Dad called the next morning. I was expecting it, but that didn’t make it any easier.

“Angel, it’s your dad,” he said after I answered. Not “Dad” but “your dad.” In case I wasn’t sure, y’know? “Baby, I’m real sorry about what happened.”

I sat on the couch and pinched the bridge of my nose with my fingers. “I know. You were drunk.”

“I was wrong, honey. I . . . I dunno why I get so worked up.”

Because you feel like a failure, I thought. I’m a fuckup, which means you failed as a dad. But I wasn’t a fuckup anymore. Or at least not as much of one. He couldn’t see that. Or maybe he didn’t want to see it. Then he’d be the only loser in the house.

“Can you come bail me out, please? I been here a day and a half now. They keep it so goddamned cold in here, and I’m hurting bad.”

Shit shit shit. I squeezed my eyes shut. “I’m sorry, Dad. Maybe if you tell them you’re in pain they can take you to the clinic?”

“Why can’t you come bail me out?” He sounded tired. Old. I felt older. Yeah, he’d been a complete piece of shit, but he wasn’t always like that. Not always. Sometimes he came through for me—like the day he took me to the ER with broken ribs and arm when I was twelve. I could still remember the dull pain in his voice as he told the police to go and arrest his wife, because he knew that if they didn’t she’d end up killing me. She’d been mentally ill—I could see that now. But all I’d known then was that Dad was saving me and at the same time betraying my mother.

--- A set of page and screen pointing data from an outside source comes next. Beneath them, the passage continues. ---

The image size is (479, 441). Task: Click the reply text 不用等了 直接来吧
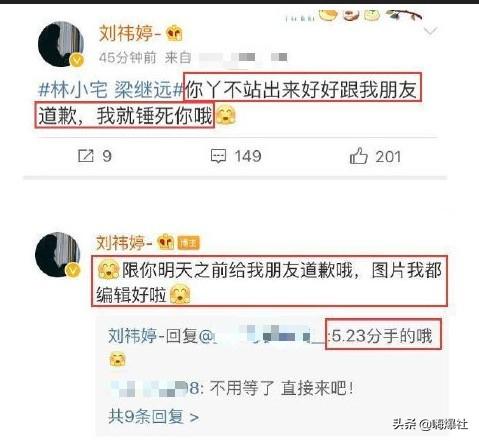tap(282, 388)
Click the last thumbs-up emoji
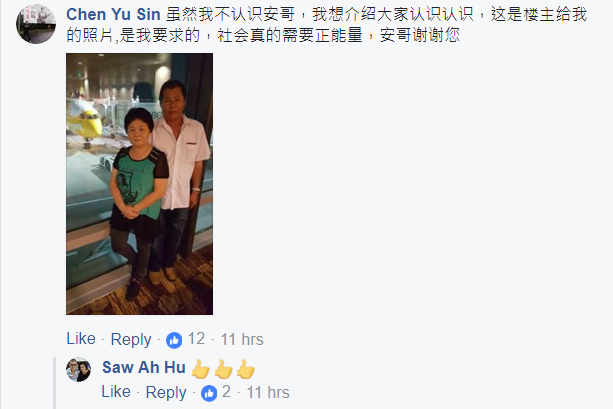The height and width of the screenshot is (409, 613). click(246, 369)
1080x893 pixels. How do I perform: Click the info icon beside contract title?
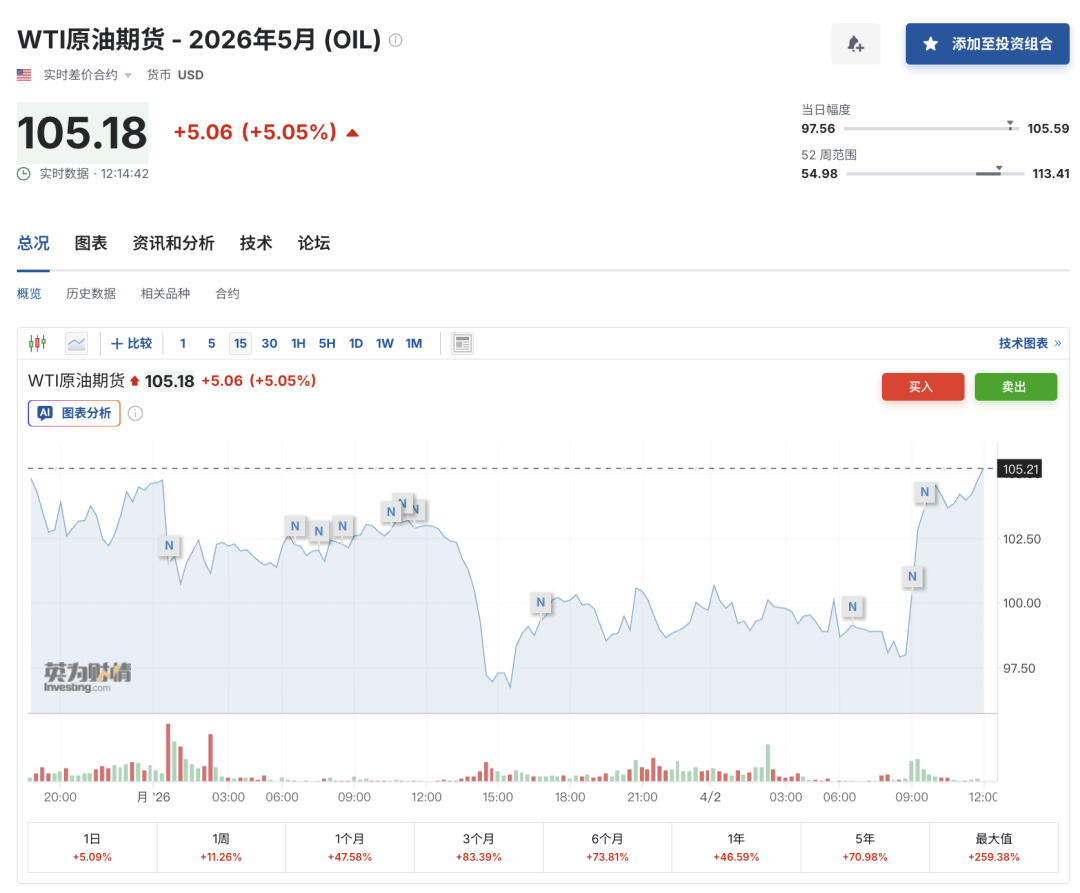tap(396, 40)
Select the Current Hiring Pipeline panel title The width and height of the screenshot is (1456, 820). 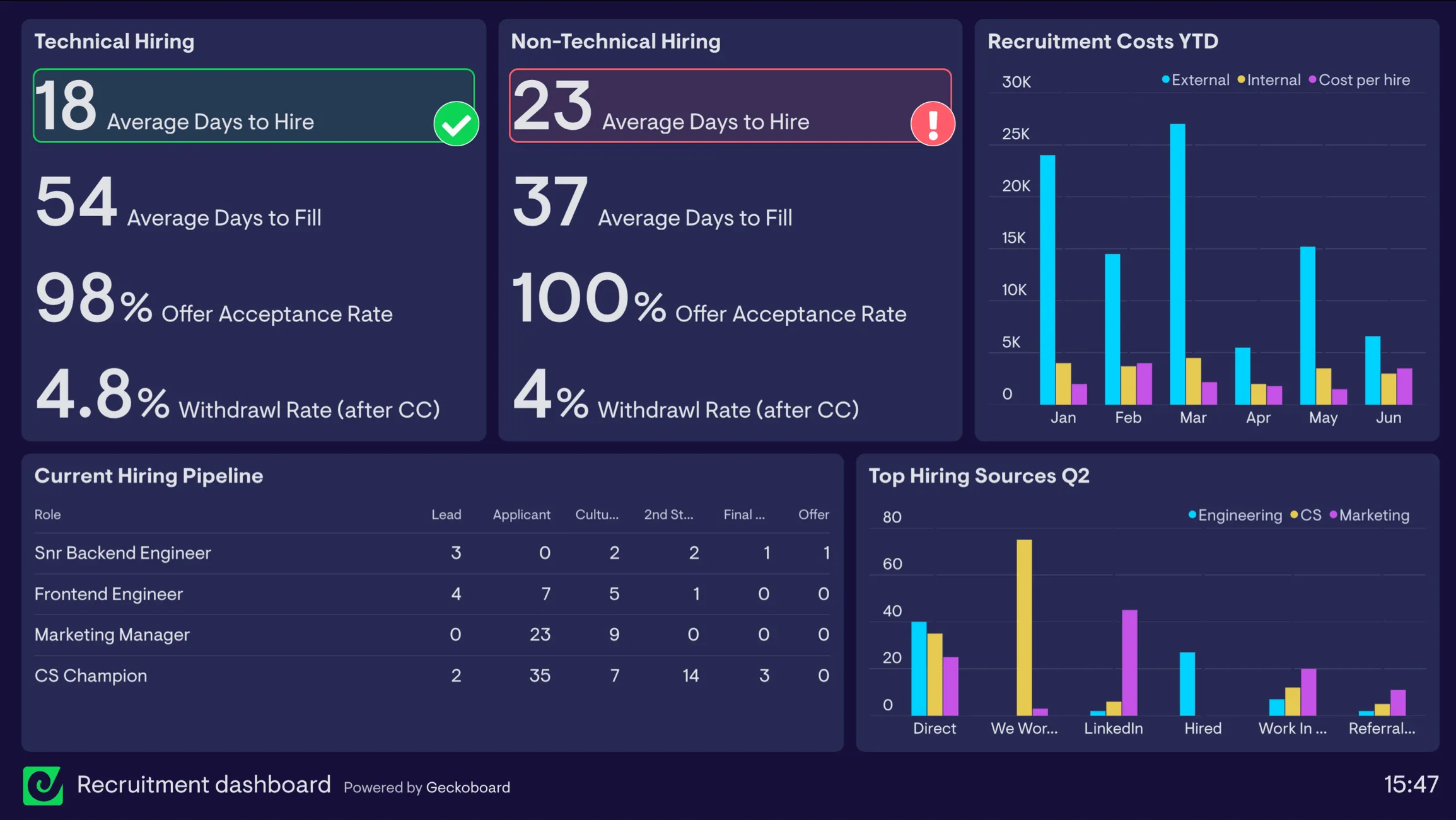[149, 476]
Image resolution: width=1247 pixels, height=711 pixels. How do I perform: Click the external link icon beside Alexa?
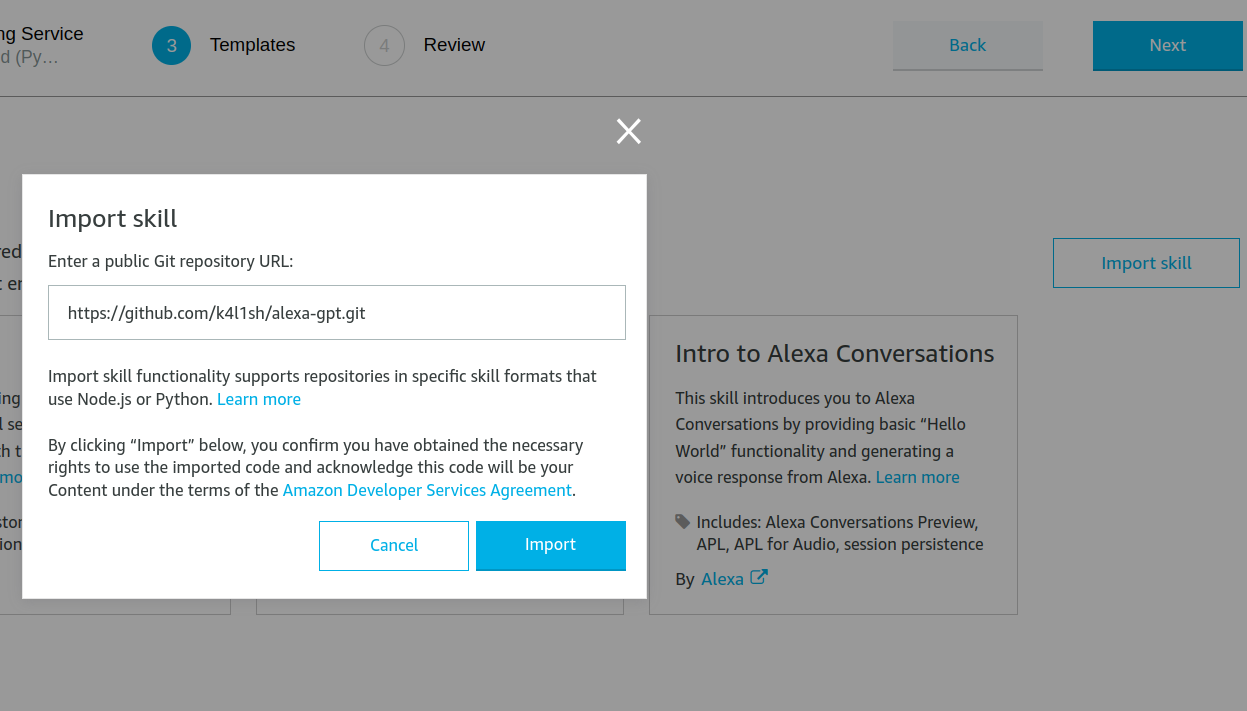[759, 577]

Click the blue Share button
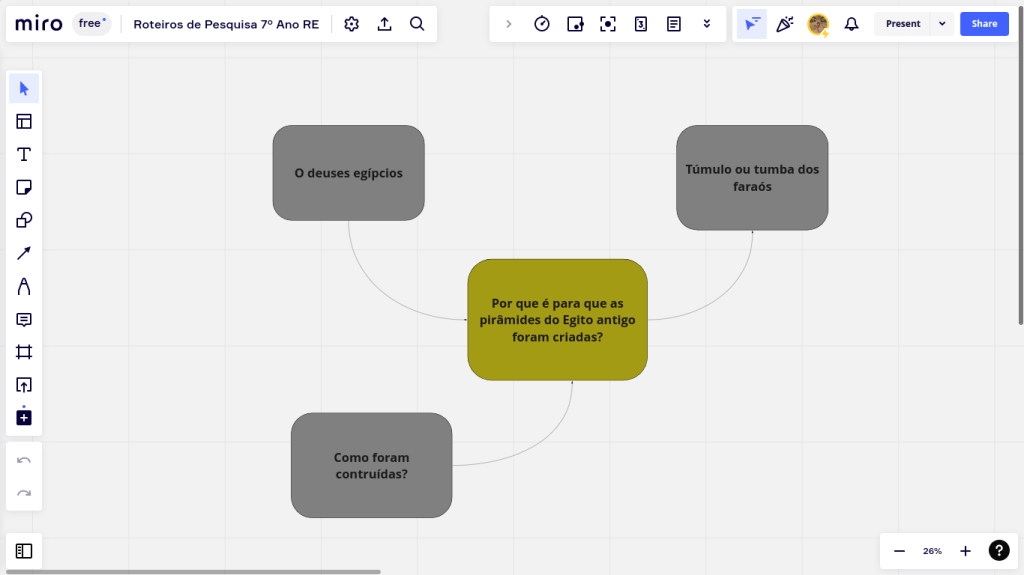click(984, 24)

I’d loved him and hated him.

Still did.

The knot in my throat made it tough to talk. “I can’t,” I said, my voice little more than a hoarse whisper. “Dad. I . . . don’t think they’ll let me bail you out,” I lied. “And I don’t have any money left, remember?”

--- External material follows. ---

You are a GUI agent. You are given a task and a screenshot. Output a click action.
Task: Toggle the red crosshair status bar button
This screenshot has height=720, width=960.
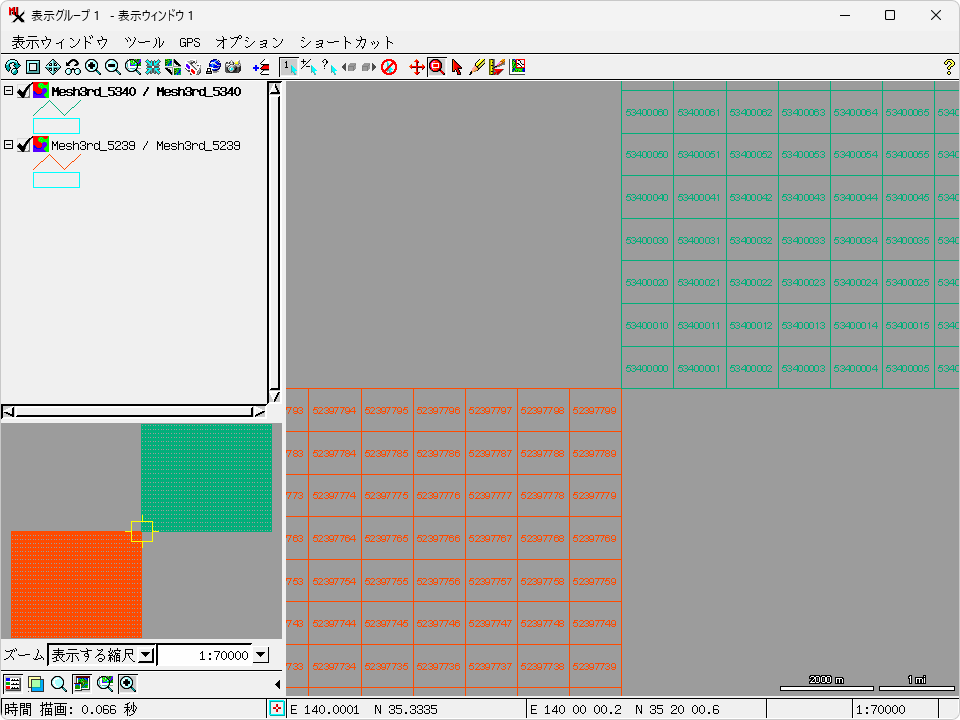(x=277, y=709)
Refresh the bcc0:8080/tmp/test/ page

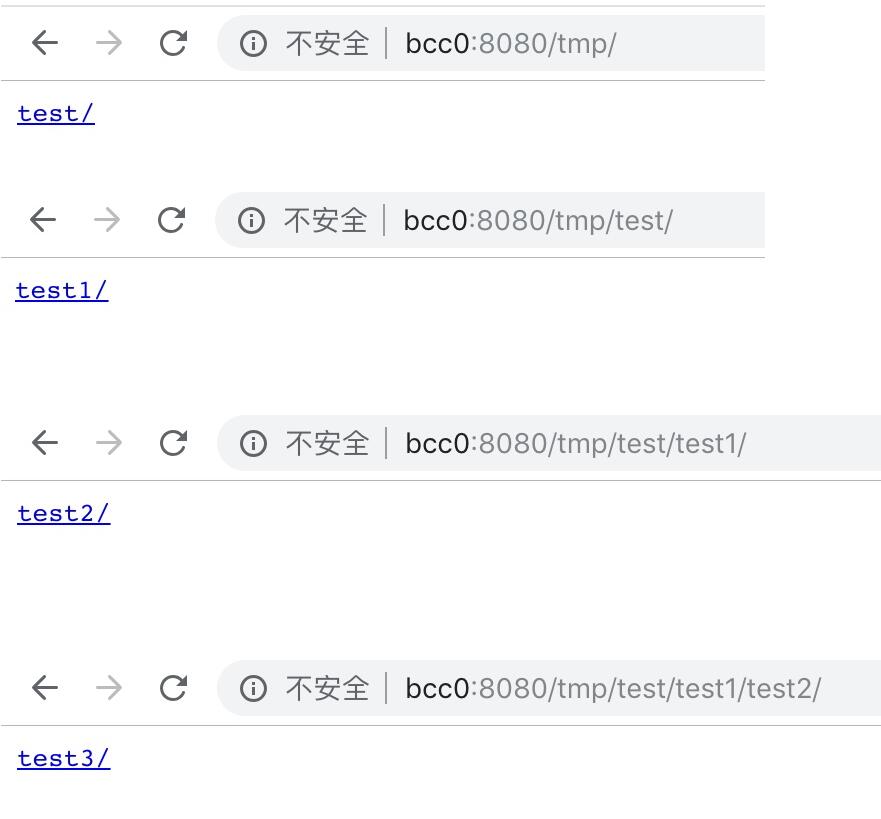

He was silent for so long I thought maybe he’d hung up. It was only the noise of people talking in the background that told me he was still on the line. “Okay, baby,” he finally said. “I understand.”

“I’m sorry, Dad,” I choked out.

Then the background noise cut off, and I knew he’d hung up.

I sat there with my head in my hands for several minutes, then called the jail up and asked to have my number blocked from the inmate phone system. He’d get out eventually, but I wasn’t going to help. And I couldn’t take any more calls like this.

Go me, I thought dully. I’m not that victim.